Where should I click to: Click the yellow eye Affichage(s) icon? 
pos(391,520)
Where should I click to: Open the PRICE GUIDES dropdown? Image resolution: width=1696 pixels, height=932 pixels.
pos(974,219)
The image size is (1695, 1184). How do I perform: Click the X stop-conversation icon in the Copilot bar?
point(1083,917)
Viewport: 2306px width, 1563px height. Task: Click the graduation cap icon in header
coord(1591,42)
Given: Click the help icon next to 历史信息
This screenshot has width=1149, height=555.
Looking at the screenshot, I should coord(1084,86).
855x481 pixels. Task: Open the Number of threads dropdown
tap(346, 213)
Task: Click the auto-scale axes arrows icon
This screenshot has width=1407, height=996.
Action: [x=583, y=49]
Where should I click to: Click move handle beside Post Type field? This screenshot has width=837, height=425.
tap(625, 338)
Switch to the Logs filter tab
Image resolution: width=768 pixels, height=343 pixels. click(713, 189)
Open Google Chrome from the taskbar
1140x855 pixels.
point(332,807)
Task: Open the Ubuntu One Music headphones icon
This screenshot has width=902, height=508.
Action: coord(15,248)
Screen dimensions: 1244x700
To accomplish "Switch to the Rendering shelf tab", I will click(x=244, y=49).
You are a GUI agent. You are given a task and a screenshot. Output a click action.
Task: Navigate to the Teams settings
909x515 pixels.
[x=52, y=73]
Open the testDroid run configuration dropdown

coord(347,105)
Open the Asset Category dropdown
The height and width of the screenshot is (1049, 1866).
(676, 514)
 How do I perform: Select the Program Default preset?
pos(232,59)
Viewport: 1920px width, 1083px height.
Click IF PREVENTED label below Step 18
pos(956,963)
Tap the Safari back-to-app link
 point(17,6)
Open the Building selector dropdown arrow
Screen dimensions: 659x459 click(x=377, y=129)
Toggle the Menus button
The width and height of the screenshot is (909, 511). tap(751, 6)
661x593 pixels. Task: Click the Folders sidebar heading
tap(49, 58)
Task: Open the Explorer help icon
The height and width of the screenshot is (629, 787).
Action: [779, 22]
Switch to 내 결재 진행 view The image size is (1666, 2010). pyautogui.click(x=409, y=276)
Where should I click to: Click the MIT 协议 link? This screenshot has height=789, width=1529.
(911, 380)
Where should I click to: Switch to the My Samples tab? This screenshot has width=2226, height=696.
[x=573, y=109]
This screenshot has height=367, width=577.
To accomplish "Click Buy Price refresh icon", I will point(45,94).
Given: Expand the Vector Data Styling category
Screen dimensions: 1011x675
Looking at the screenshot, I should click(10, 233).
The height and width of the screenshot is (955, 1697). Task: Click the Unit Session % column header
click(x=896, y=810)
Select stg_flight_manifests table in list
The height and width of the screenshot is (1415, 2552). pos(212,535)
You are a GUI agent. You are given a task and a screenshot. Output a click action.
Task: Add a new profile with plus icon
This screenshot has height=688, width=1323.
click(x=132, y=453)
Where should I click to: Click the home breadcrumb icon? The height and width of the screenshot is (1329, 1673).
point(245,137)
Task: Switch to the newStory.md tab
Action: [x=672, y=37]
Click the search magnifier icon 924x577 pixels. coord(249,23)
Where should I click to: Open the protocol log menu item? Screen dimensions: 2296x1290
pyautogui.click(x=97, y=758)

++++++++++++++++++++

What is required:
If a line in the entries holds the string "help", copy it.

Answer space:
Given: Click the help icon next to 历史信息
Task: Open the Explorer help icon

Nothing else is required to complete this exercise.